I sincerely doubt that any actual law could be enforced against an ISP which is a legal entity in one location, yet has multiple discrete /23 or /24 blocks and without any obfuscation choose to announce them from multiple different geographic locations. Configurations where an AS has multiple islands of service which are not linked together by an internal transport network are not that rare these days (see prior discussion about merits vs risks of filtering out your own netblock at your BGP edge). If anyone is aware of any case law precedent for such a prosecution it would be interesting to see citations.
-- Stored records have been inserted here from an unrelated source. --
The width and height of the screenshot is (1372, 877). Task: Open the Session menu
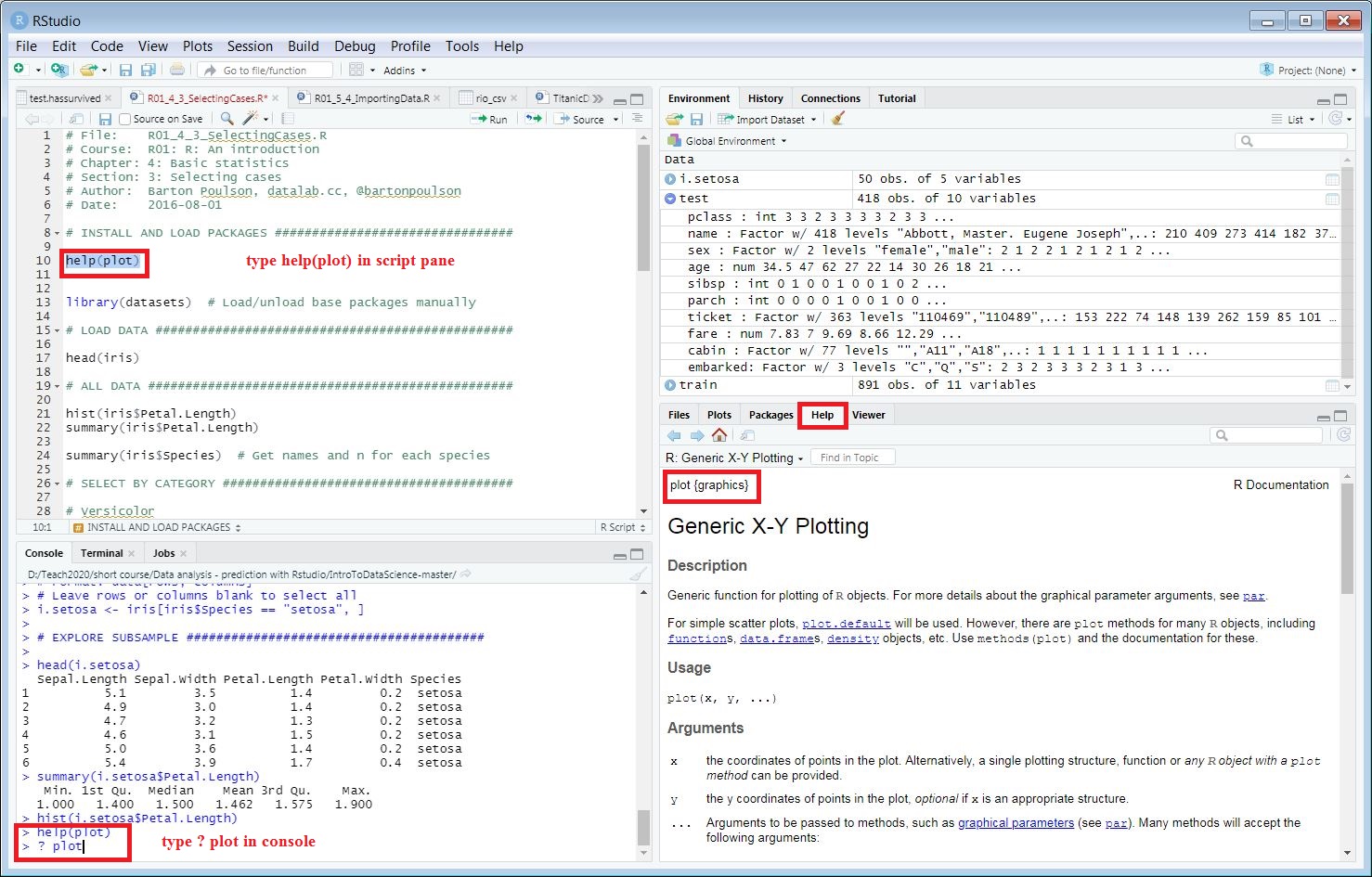tap(250, 45)
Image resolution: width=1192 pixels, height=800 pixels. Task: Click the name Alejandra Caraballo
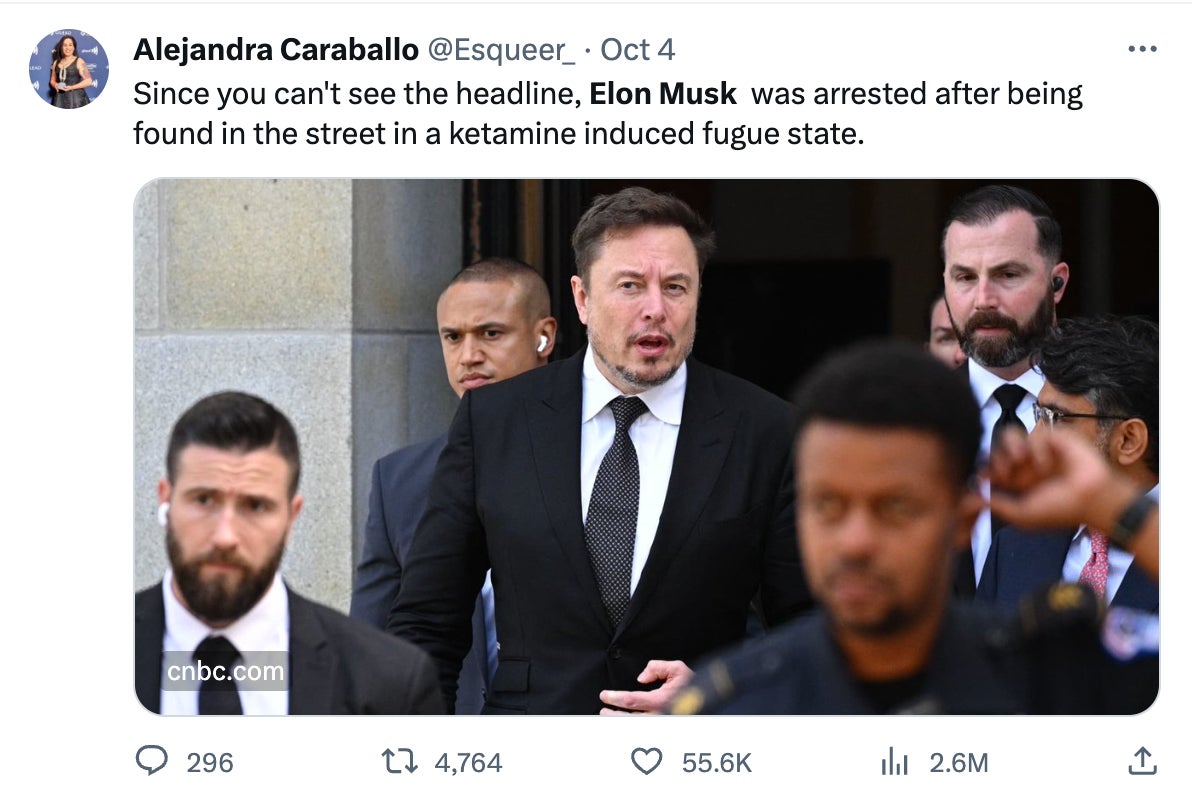click(256, 47)
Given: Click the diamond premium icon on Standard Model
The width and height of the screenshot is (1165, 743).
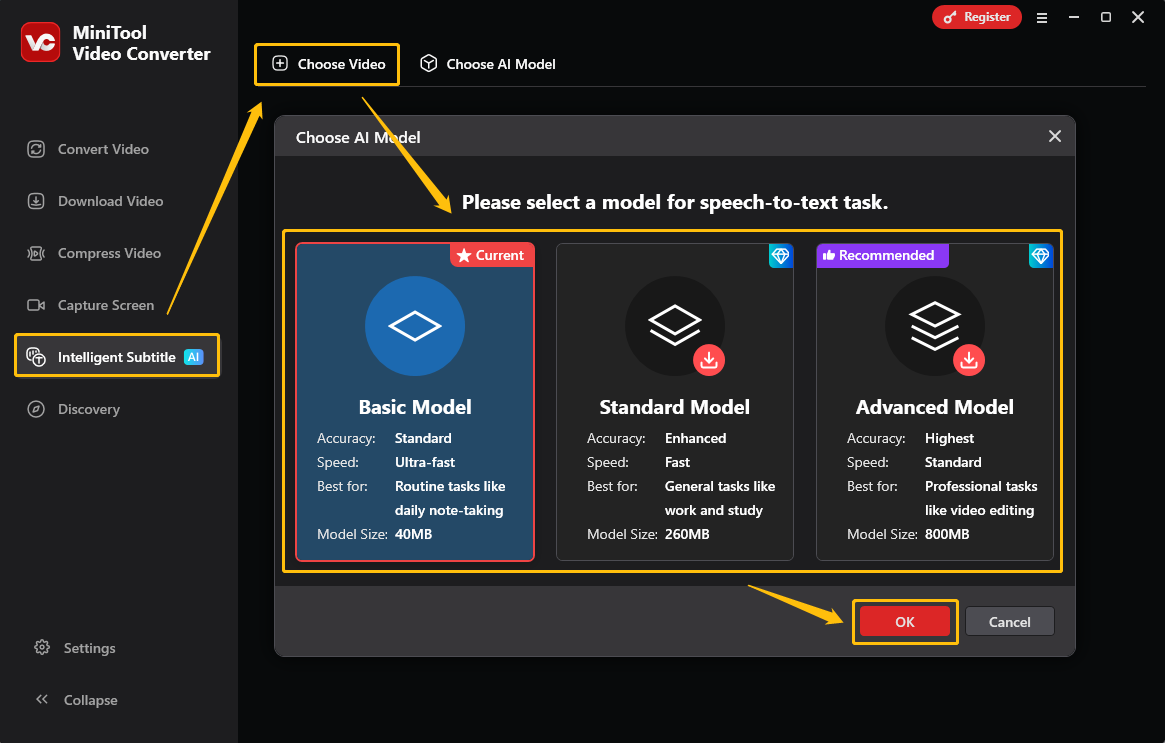Looking at the screenshot, I should click(x=781, y=256).
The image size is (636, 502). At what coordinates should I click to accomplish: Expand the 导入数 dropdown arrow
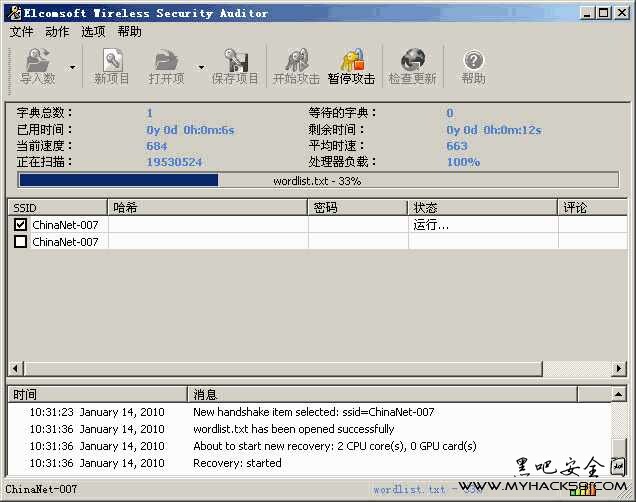tap(70, 68)
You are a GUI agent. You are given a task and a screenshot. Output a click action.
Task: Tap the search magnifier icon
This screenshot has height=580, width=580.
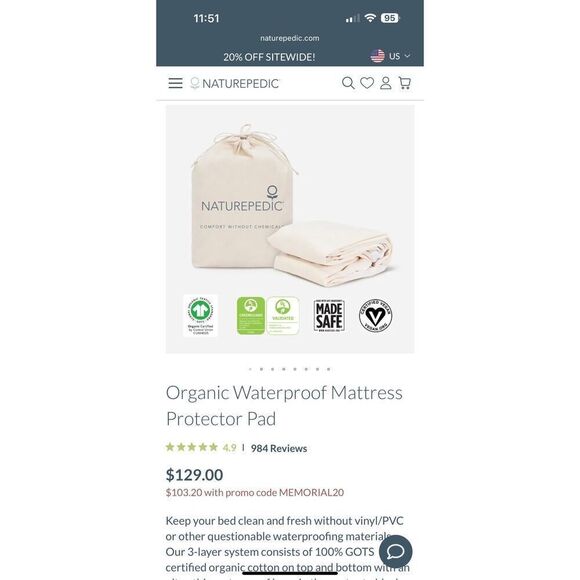pos(348,83)
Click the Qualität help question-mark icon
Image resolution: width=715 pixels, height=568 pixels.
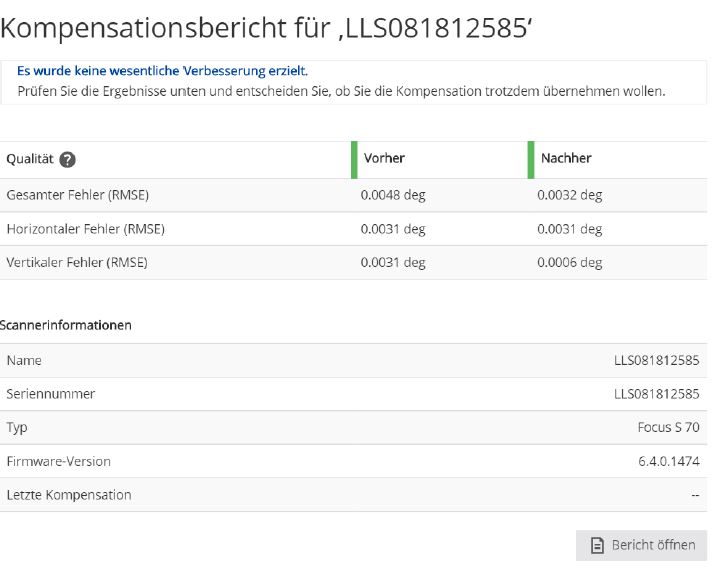pos(68,160)
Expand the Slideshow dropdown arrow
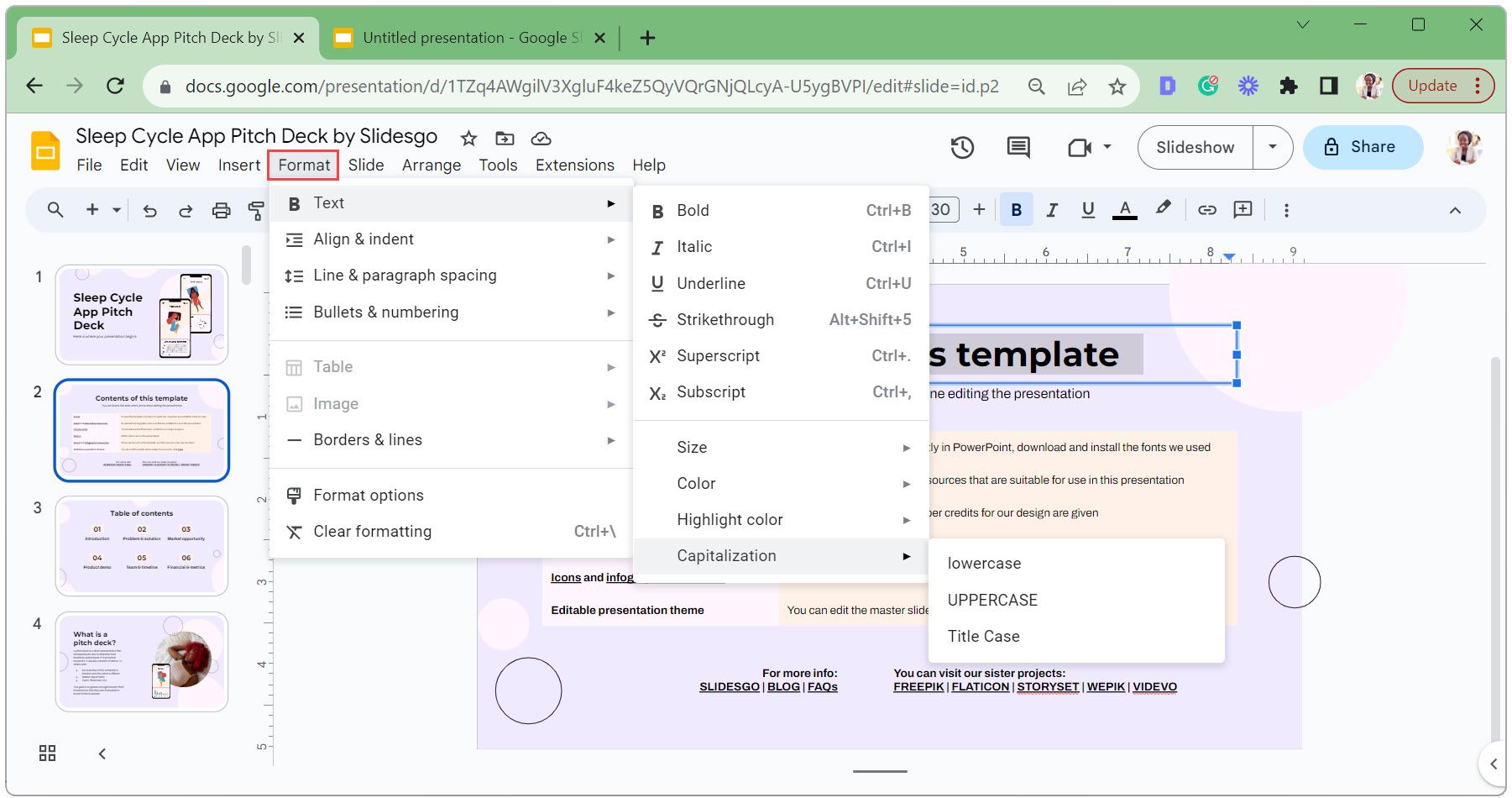Image resolution: width=1512 pixels, height=798 pixels. [1273, 147]
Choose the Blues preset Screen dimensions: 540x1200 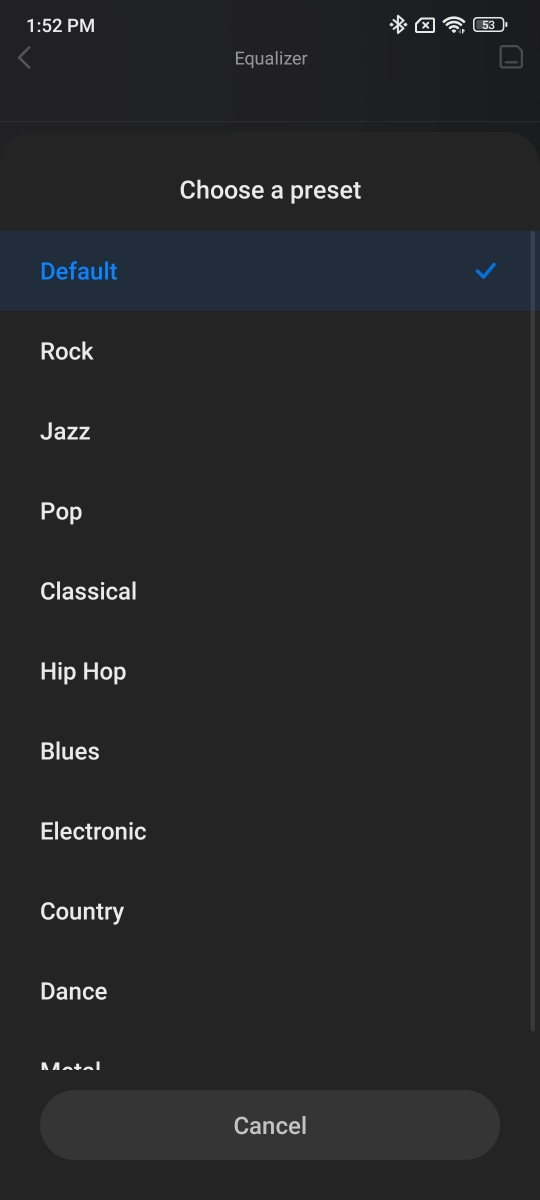point(270,751)
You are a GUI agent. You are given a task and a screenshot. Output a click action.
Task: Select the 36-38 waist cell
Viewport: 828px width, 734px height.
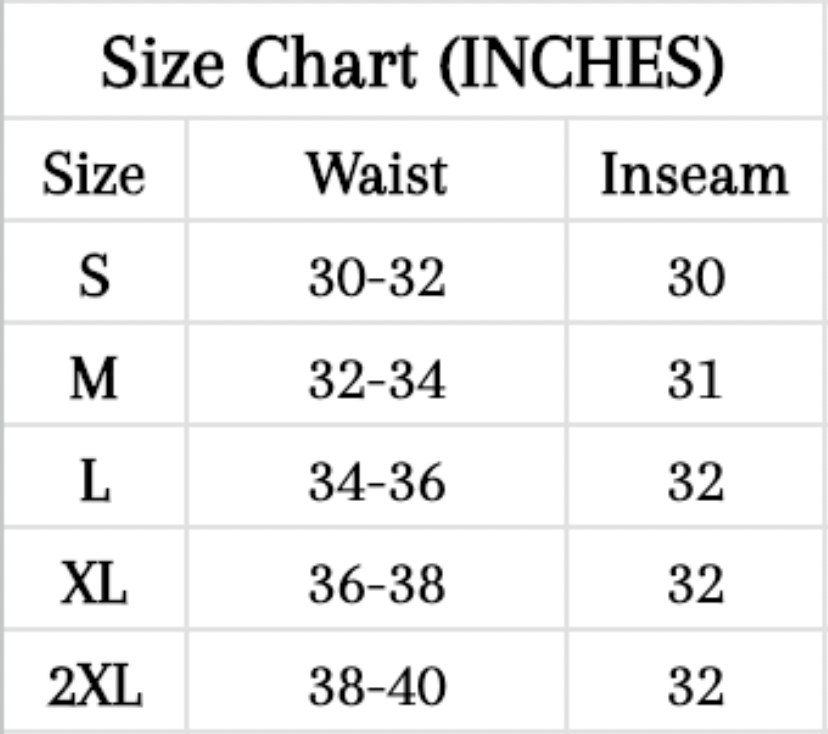pos(376,585)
The only scenario in which I could see a legal penalty being imposed on some ISP, is if it fails to publish an accurate record of its corporate name, address and contact info for its ARIN, RIPE, AFRINIC, APNIC, etc entity listing as a corporation. Obviously you can't and shouldn't attempt to obfuscate where you're headquartered, and you need to be able to prove your legal entity bona fides to ARIN or RIPE anyways in order to maintain registration.
As to whether third party content sources might refuse to serve content to an ISP announcing blocks in weird places, an ISP tunneling a customer's traffic from one location to another, or misunderstanding their geolocation (Hulu in the US is a fine example of this, its regional content is broken on Starlink right now because of a misunderstanding of how the cgnat traffic meets the real Internet), that's not a law...
That's an arbitrary private choice of some OTT video content provider or CDN to serve or not serve certain licenses of copyrighted content based on what it thinks is geolocation data. Another example would be the content you see on Canadian domestic netflix vs US domestic netflix.